I think an optional code would be useful for some, especially those that come to Duolingo with some previous knowledge of the language they're studying here - it's especially annoying to test out of half the tree and then need to regild those same skills every day for two weeks before they stay gold... kind of defeats the purpose of the test out option, imo.
That said, I think the reason there's not a code to use is because it would be too tempting to use it when you think you know everything well, when in fact you do need to review. Duolingo is built around a spaced repetition algorithm, and the entire purpose of the spaced repetition algorithm is to review new information regularly until it's solid in your memory... so for most people, when you've passed a new skill, if you then go 3-4 days without reviewing it, you won't have retained a significant amount of that new information, and thus you do need to review it before moving forward.

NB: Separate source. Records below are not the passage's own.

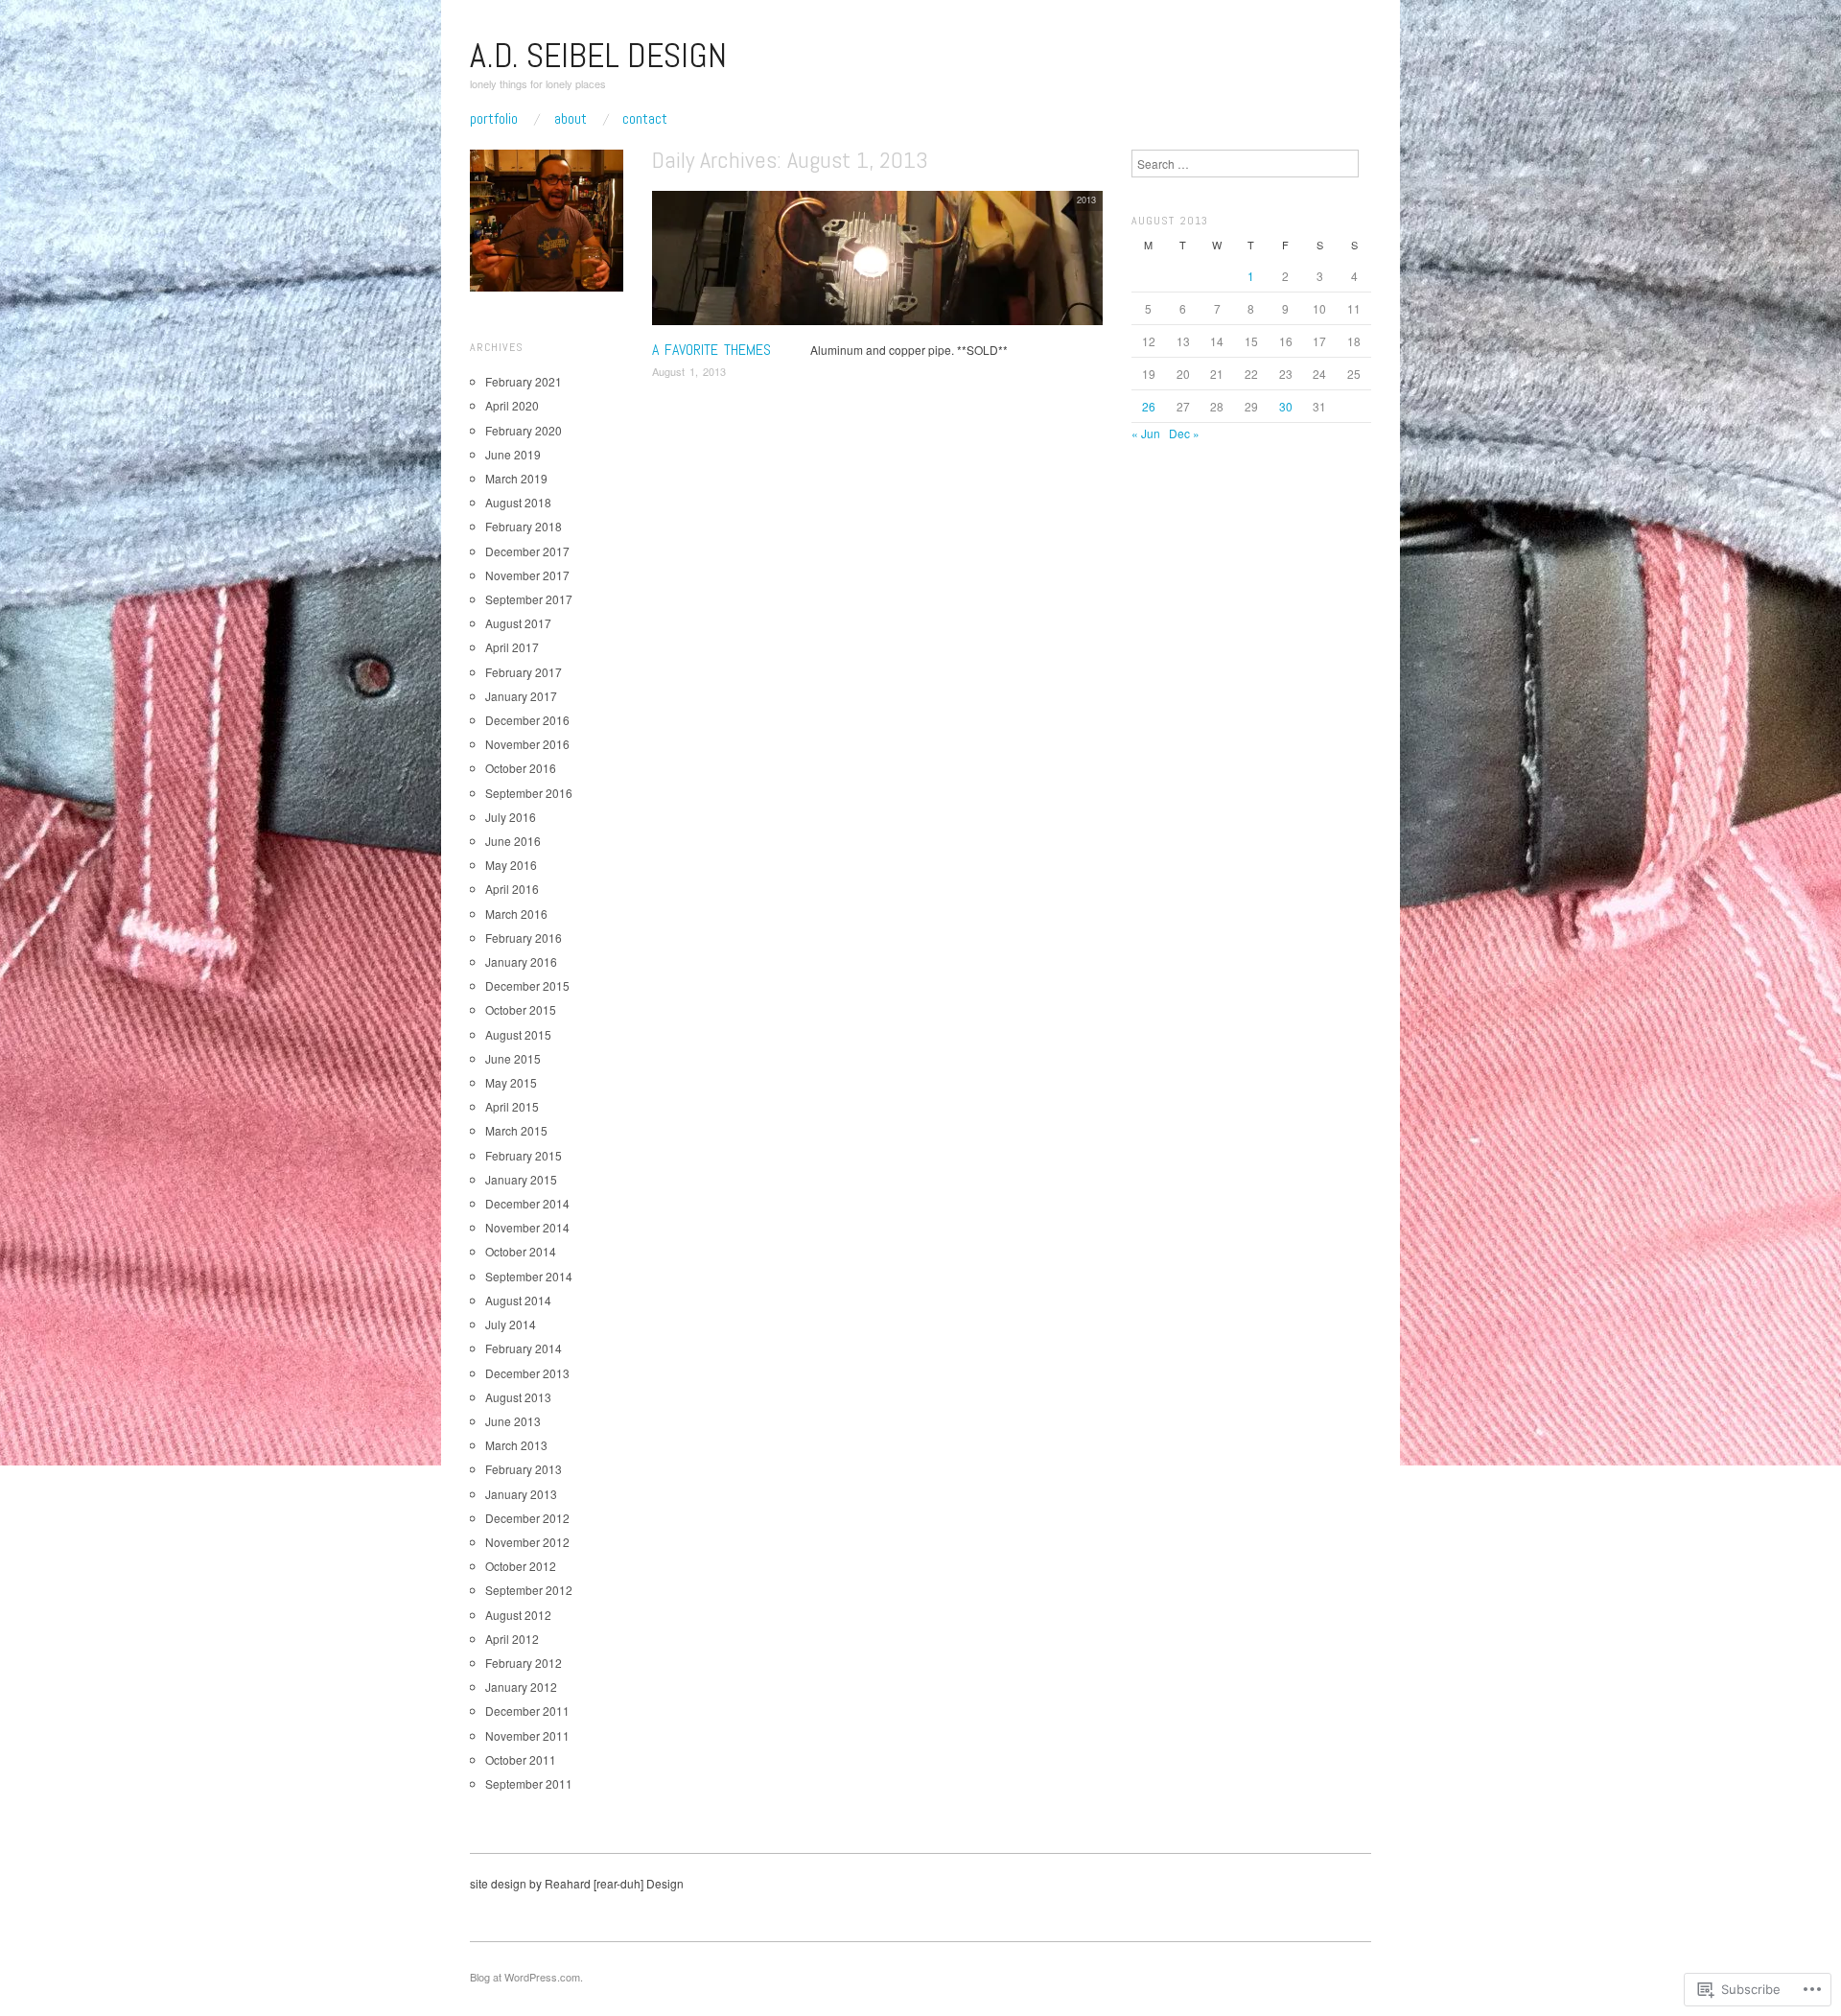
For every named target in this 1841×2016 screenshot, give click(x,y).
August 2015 (518, 1034)
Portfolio (494, 119)
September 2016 (528, 793)
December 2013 (527, 1373)
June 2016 (513, 840)
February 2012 (523, 1662)
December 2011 (527, 1710)
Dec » (1184, 433)
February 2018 (523, 526)
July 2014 (510, 1324)
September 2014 (528, 1276)
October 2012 (520, 1566)
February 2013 (523, 1469)
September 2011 (528, 1783)
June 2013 (513, 1421)
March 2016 (516, 913)
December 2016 (527, 720)
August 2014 (518, 1300)
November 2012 (527, 1542)
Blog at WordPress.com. (526, 1976)
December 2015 (527, 985)
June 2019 (513, 454)
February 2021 (523, 381)
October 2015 (520, 1009)
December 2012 (527, 1518)
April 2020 (512, 405)
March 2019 (516, 478)
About (570, 119)
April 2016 (512, 888)
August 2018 (518, 502)
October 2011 (520, 1759)
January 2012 (521, 1686)
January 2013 (521, 1494)
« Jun (1145, 433)
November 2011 (527, 1735)
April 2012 (512, 1638)
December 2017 (527, 551)
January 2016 (521, 961)
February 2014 (523, 1348)
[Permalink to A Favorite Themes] (877, 262)
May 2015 (511, 1082)
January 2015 (521, 1179)
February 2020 (523, 430)
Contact (644, 119)
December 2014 (527, 1203)
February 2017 (523, 672)
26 (1148, 406)
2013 (1086, 199)
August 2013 (518, 1397)
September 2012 (528, 1590)
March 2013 (516, 1445)
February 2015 (523, 1155)
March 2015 (516, 1130)
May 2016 (511, 864)
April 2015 (512, 1106)
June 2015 (513, 1058)
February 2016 (523, 937)
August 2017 (518, 623)
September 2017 (528, 599)
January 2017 (521, 696)
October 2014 (520, 1251)
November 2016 (527, 744)
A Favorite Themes (711, 350)
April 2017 (512, 647)
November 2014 (527, 1227)
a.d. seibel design (598, 56)
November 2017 (527, 575)
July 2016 (510, 817)
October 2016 (520, 768)
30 (1286, 406)
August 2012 (518, 1614)
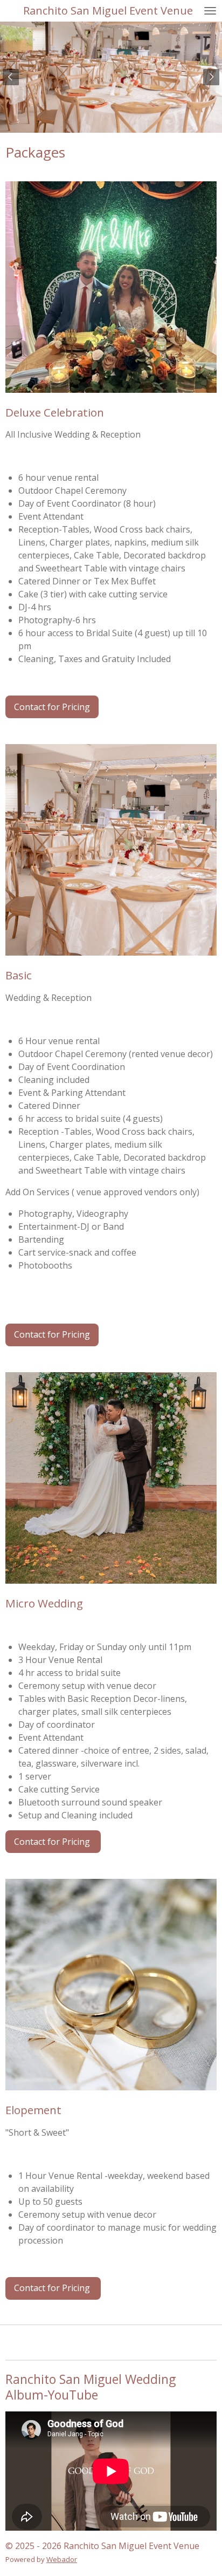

I've found that about 3 weeks of daily work on Duolingo -15-20 minutes a day - was enough to keep almost all of my tree gilded, almost all of the time - about once a week I'll find one or two of my skills need to be regilded. That feels about right in terms of how much I'm retaining in a target language I've played with a lot, picked up and put down a lot, but never seriously studied until Duolingo.
In other words, the algorithm is far from perfect, but it seems to work more or less as intended for the people for whom it is intended (primarily, people who are coming into a language with no major knowledge of that language). If a particular person can't use Duolingo regularly, than it strikes me that Duolingo probably isn't the best learning resource for that person, just like Rosetta Stone probably won't be helpful to a kinesthetic learner or Pimsleur won't be the most helpful resource for a visual learner.
I recommend doing what you can do to balance both, sometime I find it easier to let the tree go a little, and focus on learning new words, sometimes the system will strengthen old things while you are learning new things.
Hello IanGwyther! Personally I think the Duolingo algorithms are awesome... the people working on those are so passionate about learning and numbers, and created all of this to help duolinguists learn the best way possible and keep their language skills in top shape. However, we understand that while some people want to study very intensely, others have a different pace. We aim to allow the whole spectrum to set their own learning pace by finding a rhythm that works for them.
I will recommend to you what most people seem to do: take it easy, move forward a little bit every day, and don't worry about keeping your skills golden until after you have completed the whole tree and earned your trophy. Teachers like it when students keep practicing after the end of the semester or year, right? Because any skill needs maintenance. We want to help teachers encourage this in their students by giving learners a second goal after achieving the first. I think it is easier and less stressful to have one goal at a time. I hope you find the tip useful, happy studying! =]
I think some have missed the point. Although it's good to know what you need work on in some areas. There are others that keep appearing merely because the algorithm says x number of days. The problem is that the number should be at a reasonable amount to help revision and recall. When you come to 21 after one or two days then this is ridiculous it will probably take 7 to 10 days to complete and revise these. And leave some at the end possibly the ones that need revising most because you have only recently acquired them but not learned them yet left. The point is that having anything over 5-7 showing at any time needing revising on the tree is possibly off putting to a lot of students and counterproductive to their study. They will try to revise and complete the tree all at once the equivalent of night before cramming. None of the information will stick. The degradation of the tree with the algorithm should possibly stay it's just that the revealing should only be for an amount that a student can complete within say 30 mins and therefore allow a person to move on after this to new material.